----- Data records
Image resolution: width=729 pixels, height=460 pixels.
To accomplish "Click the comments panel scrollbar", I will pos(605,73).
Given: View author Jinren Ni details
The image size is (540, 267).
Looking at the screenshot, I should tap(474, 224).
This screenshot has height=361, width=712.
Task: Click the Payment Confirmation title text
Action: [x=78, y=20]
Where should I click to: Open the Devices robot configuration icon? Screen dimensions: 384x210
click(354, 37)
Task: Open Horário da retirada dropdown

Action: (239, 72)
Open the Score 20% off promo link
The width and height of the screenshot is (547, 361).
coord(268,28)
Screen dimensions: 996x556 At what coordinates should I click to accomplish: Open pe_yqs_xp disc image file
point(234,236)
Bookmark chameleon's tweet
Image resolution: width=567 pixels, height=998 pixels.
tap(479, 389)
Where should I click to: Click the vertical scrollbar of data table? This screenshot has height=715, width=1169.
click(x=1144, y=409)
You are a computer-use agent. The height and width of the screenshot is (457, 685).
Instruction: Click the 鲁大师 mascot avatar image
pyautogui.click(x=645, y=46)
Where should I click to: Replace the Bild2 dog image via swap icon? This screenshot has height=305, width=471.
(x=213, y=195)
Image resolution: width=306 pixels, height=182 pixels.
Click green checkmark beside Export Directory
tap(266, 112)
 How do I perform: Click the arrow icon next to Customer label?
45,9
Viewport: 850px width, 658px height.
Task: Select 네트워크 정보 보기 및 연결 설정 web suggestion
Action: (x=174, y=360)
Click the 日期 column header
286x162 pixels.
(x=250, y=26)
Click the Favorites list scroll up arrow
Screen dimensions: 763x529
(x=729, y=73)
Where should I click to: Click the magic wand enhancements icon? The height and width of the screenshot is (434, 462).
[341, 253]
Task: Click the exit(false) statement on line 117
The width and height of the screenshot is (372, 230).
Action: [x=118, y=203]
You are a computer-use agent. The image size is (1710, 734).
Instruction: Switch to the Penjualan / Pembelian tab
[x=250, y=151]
----------
Work task: Where the string "agent" occurs in the data, return the whole line.

Response to the task:
You are a computer-use agent. The height and width of the screenshot is (457, 685).
You are a computer-use agent. The image size is (1710, 734).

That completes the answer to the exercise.